REQUIREMENT
Find the lines below that include the word "image" and report how many there are, with no other text.

MATERIAL FOR THE TASK

Content starts

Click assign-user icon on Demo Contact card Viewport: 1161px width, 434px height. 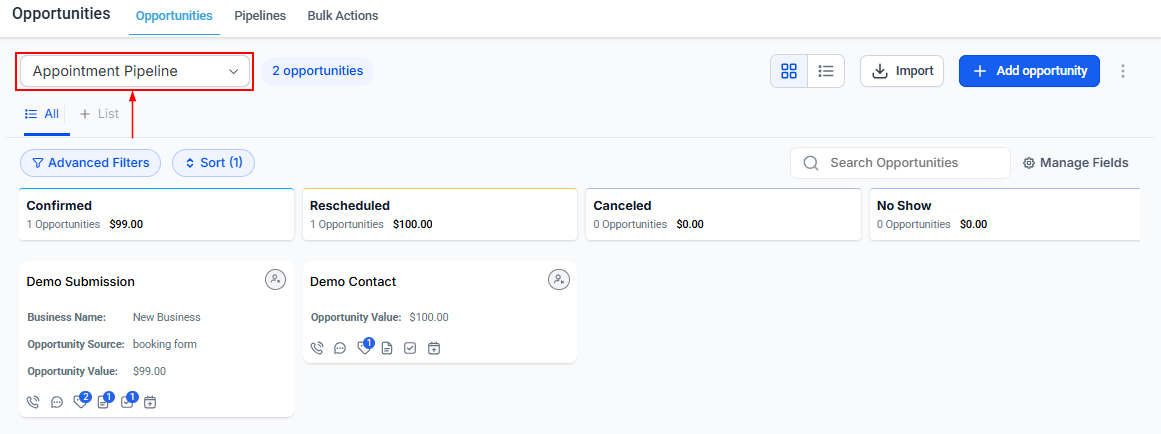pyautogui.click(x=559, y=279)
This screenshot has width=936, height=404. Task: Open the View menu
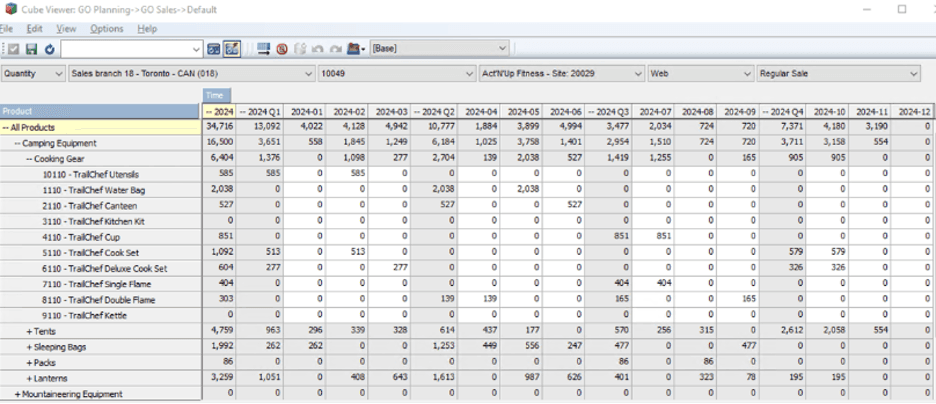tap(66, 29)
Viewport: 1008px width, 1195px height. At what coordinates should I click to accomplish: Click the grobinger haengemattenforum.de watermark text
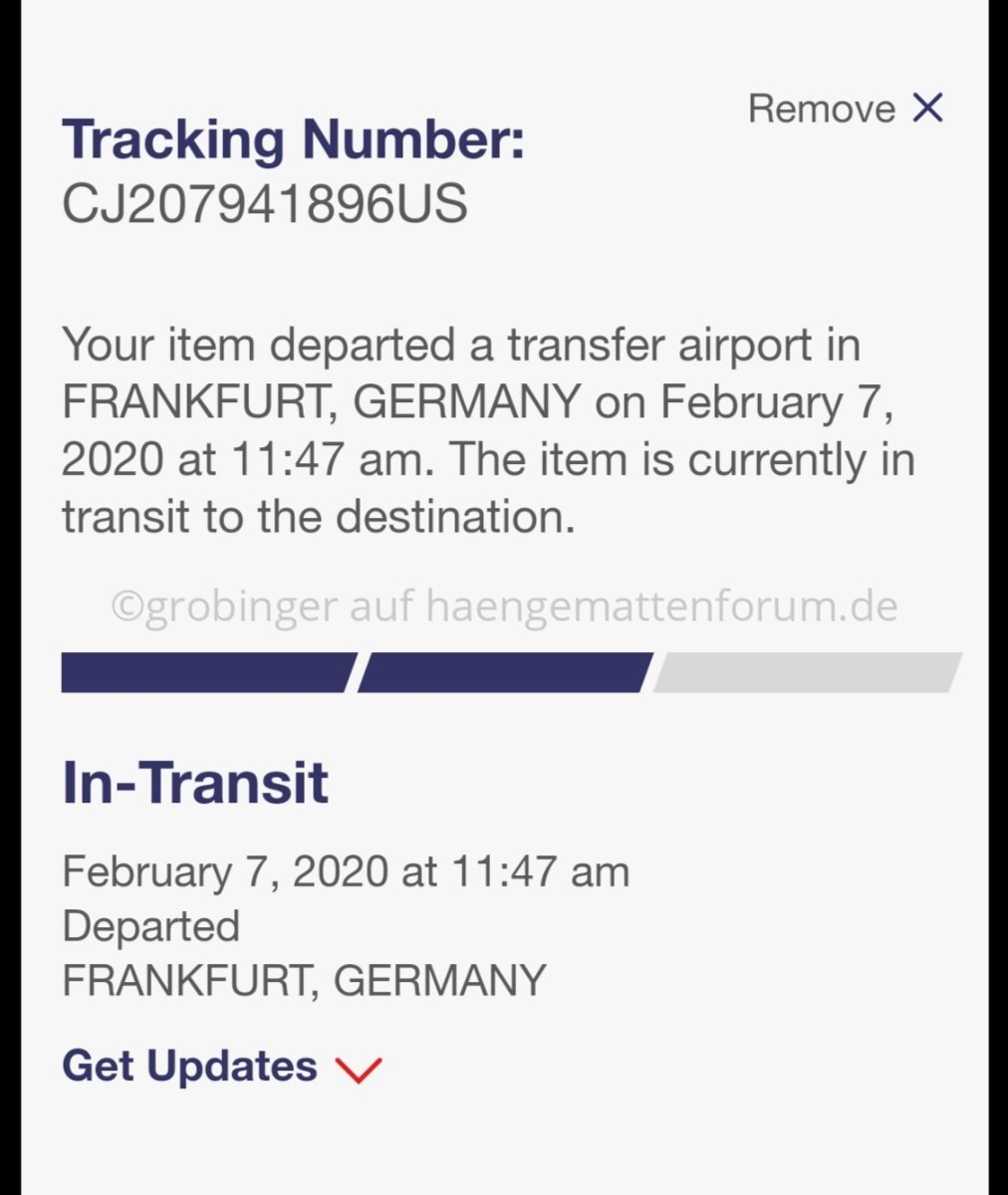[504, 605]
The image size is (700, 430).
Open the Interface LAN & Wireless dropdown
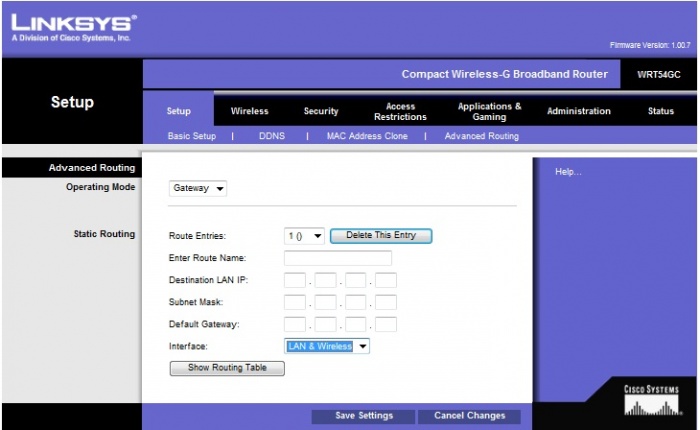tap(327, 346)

Content ends
Content starts

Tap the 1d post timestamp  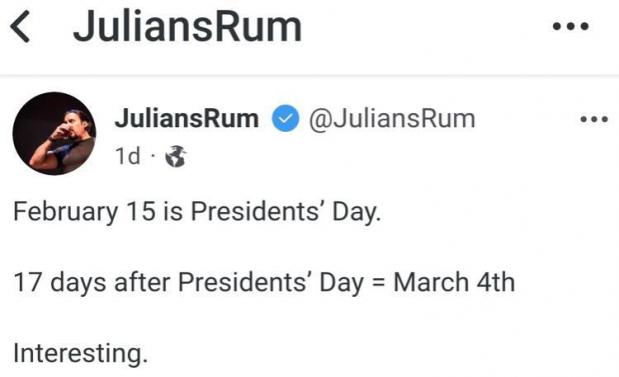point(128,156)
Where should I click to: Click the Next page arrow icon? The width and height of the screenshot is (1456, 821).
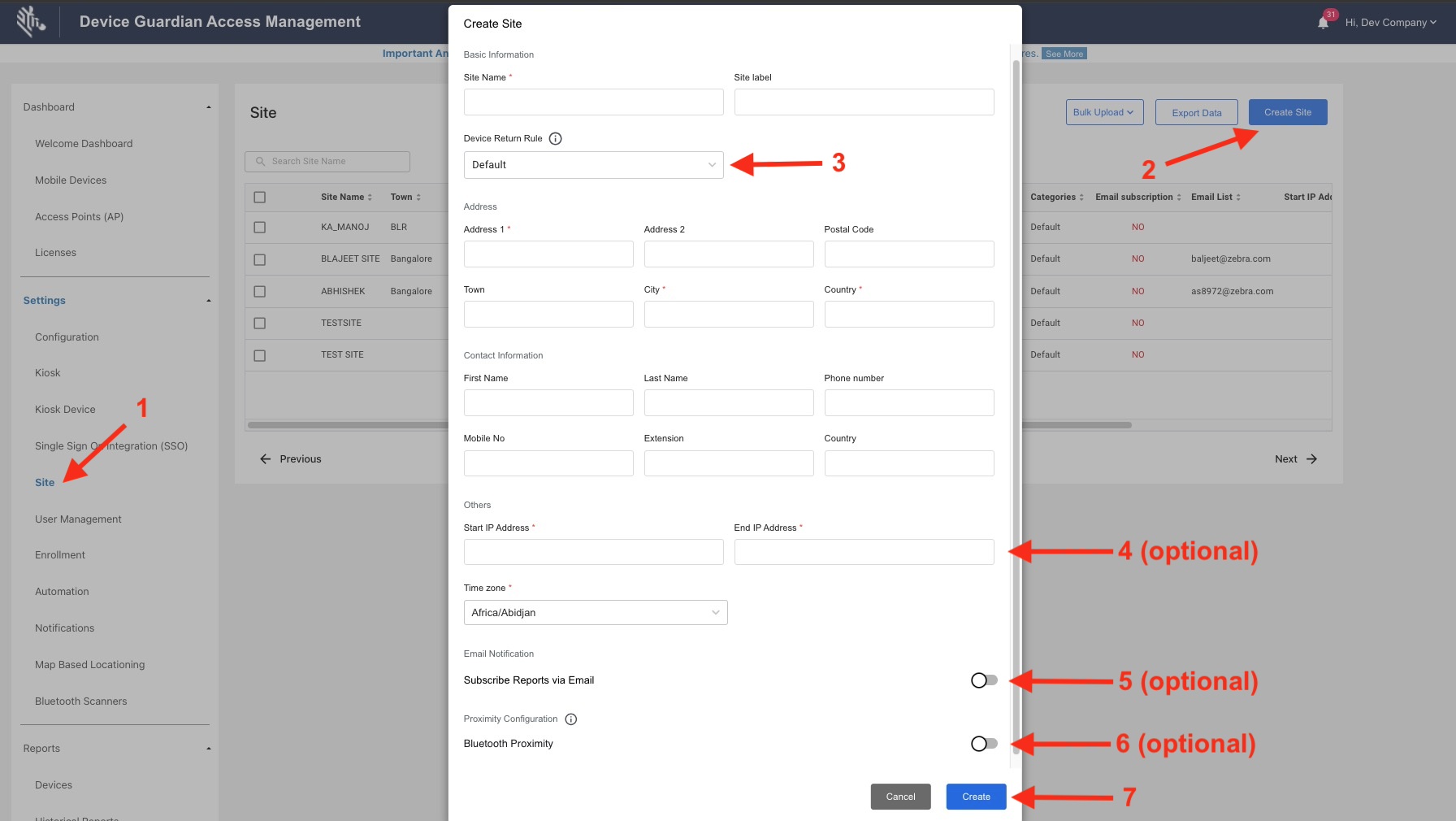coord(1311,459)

Content ends
Content starts

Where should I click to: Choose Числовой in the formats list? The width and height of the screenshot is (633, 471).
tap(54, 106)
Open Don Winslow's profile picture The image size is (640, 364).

Content ends

EXERCISE RESULT
2